- _WORK REQUIRED_:
After locating the line that contains "Given: Focus the System Code field" in the data below, set down exactly that line and each one after it through the line that contains "The image size is (494, 260).", and nothing more.

Records excerpted from a collection
- Opening Delimiter -
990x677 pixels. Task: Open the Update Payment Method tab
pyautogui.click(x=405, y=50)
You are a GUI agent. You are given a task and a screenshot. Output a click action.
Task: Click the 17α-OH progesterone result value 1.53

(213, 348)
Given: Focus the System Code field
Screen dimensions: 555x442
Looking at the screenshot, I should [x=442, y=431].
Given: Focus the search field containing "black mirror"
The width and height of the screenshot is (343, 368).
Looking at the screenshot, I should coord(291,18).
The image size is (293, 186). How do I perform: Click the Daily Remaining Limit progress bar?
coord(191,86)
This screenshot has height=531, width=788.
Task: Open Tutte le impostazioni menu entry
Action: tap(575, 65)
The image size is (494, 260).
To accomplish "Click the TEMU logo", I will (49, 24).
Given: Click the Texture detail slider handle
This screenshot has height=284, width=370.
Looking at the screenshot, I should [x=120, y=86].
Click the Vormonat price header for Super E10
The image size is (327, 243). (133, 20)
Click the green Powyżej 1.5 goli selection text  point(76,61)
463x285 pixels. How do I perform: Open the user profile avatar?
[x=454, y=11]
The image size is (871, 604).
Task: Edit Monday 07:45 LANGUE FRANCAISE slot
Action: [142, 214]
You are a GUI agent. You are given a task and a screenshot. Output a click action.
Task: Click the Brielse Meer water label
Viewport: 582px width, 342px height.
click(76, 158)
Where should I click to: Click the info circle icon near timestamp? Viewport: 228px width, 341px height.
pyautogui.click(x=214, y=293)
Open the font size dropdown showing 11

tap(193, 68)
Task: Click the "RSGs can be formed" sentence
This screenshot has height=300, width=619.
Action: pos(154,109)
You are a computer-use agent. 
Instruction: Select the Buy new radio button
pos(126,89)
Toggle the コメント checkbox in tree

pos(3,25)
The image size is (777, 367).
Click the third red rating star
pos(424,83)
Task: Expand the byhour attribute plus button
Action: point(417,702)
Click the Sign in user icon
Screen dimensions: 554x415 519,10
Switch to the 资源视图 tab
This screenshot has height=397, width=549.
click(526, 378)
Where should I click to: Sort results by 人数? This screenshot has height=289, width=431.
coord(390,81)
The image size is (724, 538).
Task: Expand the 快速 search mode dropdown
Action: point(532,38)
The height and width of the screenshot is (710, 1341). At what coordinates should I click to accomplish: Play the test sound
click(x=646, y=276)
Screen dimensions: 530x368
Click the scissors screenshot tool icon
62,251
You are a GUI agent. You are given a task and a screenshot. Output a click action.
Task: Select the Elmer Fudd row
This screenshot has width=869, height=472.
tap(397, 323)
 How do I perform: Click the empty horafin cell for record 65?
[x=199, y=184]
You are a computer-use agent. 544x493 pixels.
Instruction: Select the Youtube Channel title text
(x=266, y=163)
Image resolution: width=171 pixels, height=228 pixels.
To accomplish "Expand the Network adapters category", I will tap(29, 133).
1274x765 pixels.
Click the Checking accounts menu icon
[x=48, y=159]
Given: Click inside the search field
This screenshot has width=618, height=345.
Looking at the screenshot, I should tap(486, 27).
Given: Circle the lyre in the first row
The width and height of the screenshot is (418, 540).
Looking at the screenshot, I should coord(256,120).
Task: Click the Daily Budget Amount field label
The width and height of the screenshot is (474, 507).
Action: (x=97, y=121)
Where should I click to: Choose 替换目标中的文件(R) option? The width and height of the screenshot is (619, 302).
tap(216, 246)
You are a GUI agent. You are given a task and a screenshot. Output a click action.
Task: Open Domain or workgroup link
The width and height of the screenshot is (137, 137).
- Closing Delimiter -
- _RESPONSE TO THIS EXERCISE_:
Given: Focus the System Code field
Screen dimensions: 555x442
Looking at the screenshot, I should [x=442, y=431].
Given: Focus the search field containing "black mirror"
The width and height of the screenshot is (343, 368).
Looking at the screenshot, I should coord(291,18).
The image size is (293, 186). How do I perform: Click the Daily Remaining Limit progress bar?
coord(191,86)
This screenshot has height=531, width=788.
Task: Open Tutte le impostazioni menu entry
Action: tap(575, 65)
The image size is (494, 260).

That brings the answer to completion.